> [Tugas Tertulis A]: Sebutkan semua kegiatan yang disebut dalam kalimat artikel tentang PC dan laptop yang diawali "Ponsel itu tidak hanya digunakan".
> [Tugas Tertulis B]: Kutiplah bagian artikel tentang PC dan laptop dengan tepat, mulai dari "Hera Khaerani" dan berlanjut sampai "sosial secara langsung.".

> [Kutipan Dokumen]:
Headline

DPR setujui surpres pemberian amnesti dan abolisi.

Fokus

Sejak era Edo (1603-1868), beras bagi Jepang sudah menjadi simbol kemakmuran.

PC dan Laptop Punah?

Hera Khaerani
03/12/2016 00:30
PC dan Laptop Punah?
(Ist)

ANI, 32, seorang bloger. Baginya, ponsel pintar ibarat penyambung nyawanya.

Ponsel itu tidak hanya digunakan untuk menelepon, berkirim pesan, bermedia sosial, atau berbelanja, tapi juga untuk bekerja.

Tiap kali diundang sebagai bloger, dia cukup membawa ponsel pintarnya.

Sepanjang acara, dia terbiasa mengambil foto dan membagi informasi lewat media sosial secara langsung.

Kemudian ia mengetik tulisan untuk blog lewat ponsel.

> [Informasi Tercatat]:
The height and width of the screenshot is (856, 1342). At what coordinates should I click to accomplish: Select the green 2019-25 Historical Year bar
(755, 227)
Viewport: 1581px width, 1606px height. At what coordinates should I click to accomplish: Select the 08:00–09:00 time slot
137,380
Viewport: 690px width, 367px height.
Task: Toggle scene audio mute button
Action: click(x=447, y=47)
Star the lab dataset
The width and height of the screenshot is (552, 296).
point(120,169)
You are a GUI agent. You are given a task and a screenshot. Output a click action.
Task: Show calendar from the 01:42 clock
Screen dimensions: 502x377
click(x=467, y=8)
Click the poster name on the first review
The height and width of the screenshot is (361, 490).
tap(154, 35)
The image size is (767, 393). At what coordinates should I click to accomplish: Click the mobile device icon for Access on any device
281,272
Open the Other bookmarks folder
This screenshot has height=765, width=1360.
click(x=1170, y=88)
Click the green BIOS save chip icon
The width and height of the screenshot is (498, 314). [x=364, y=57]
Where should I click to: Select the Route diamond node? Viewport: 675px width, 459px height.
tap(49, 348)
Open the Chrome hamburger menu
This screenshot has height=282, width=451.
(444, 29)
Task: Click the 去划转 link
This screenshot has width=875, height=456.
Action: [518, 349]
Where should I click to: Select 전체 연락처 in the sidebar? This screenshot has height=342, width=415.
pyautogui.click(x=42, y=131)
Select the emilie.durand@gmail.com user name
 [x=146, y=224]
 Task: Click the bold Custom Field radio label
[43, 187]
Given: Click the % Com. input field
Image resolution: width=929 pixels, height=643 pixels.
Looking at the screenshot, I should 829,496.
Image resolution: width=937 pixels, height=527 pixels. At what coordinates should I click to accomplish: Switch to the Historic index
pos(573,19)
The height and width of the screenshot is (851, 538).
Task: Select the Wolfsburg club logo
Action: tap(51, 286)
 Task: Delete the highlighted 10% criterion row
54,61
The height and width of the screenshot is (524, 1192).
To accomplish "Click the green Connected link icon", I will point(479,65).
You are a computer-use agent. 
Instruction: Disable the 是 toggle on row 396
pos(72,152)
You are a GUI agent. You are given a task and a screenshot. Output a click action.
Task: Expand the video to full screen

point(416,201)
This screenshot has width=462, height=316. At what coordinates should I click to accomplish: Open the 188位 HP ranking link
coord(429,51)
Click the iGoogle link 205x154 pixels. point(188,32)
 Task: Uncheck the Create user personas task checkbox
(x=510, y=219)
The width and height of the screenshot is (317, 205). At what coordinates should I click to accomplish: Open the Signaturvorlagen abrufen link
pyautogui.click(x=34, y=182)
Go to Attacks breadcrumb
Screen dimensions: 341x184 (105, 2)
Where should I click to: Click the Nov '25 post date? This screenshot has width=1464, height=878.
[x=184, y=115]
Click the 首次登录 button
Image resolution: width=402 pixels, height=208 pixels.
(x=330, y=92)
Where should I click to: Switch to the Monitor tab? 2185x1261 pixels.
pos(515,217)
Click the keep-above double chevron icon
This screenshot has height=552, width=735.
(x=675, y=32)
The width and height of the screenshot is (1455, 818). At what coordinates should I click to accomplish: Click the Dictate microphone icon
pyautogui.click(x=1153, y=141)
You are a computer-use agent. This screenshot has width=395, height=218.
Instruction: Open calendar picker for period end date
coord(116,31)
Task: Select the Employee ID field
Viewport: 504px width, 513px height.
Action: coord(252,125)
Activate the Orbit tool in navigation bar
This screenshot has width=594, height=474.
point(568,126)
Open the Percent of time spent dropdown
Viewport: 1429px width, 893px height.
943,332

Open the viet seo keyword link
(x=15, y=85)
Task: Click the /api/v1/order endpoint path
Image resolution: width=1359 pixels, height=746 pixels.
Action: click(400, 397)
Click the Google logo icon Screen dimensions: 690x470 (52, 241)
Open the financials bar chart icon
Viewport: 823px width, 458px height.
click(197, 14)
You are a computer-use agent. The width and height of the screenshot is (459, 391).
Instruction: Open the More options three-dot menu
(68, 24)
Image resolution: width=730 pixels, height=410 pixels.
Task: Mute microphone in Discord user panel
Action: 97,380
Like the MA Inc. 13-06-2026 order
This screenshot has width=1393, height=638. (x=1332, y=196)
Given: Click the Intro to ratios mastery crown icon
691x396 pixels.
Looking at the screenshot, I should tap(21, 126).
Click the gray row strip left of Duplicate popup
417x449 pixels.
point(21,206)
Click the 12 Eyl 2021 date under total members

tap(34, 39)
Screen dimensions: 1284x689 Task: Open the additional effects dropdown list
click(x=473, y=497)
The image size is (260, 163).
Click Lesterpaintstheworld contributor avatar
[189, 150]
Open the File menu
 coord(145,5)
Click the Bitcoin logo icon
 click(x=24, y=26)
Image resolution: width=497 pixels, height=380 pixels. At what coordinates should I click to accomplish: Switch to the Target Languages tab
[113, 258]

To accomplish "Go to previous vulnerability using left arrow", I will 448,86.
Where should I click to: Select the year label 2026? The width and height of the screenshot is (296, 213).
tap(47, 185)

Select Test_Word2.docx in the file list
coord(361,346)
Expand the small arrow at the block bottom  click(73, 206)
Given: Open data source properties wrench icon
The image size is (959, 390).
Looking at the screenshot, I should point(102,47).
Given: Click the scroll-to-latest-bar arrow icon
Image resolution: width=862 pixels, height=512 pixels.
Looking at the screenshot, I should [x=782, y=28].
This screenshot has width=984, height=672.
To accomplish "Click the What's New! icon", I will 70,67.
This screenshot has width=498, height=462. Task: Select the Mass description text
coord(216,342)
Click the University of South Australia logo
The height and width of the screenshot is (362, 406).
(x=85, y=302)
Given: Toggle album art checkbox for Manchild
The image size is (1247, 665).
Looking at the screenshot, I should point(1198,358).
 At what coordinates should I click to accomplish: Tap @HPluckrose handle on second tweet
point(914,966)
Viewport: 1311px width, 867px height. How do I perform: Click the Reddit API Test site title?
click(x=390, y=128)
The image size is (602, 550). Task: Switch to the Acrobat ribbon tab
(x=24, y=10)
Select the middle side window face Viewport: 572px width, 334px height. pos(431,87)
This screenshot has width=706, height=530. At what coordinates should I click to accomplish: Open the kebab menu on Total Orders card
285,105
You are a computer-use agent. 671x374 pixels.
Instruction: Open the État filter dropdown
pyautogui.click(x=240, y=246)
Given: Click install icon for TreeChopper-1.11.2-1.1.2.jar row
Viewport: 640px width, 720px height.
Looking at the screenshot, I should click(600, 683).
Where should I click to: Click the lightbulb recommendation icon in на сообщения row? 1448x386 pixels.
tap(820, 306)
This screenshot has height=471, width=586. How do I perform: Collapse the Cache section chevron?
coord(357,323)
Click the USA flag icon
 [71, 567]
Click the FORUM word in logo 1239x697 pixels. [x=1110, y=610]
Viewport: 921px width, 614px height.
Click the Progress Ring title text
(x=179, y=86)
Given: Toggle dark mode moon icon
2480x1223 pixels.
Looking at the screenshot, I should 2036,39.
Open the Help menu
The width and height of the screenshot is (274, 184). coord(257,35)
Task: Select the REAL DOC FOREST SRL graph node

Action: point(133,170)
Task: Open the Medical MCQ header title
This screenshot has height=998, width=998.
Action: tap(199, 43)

> [Penyelesaian Latihan A]: menelepon, berkirim pesan, bermedia sosial, berbelanja, bekerja

> [Penyelesaian Latihan B]:
Hera Khaerani
03/12/2016 00:30
PC dan Laptop Punah?
(Ist)

ANI, 32, seorang bloger. Baginya, ponsel pintar ibarat penyambung nyawanya.

Ponsel itu tidak hanya digunakan untuk menelepon, berkirim pesan, bermedia sosial, atau berbelanja, tapi juga untuk bekerja.

Tiap kali diundang sebagai bloger, dia cukup membawa ponsel pintarnya.

Sepanjang acara, dia terbiasa mengambil foto dan membagi informasi lewat media sosial secara langsung.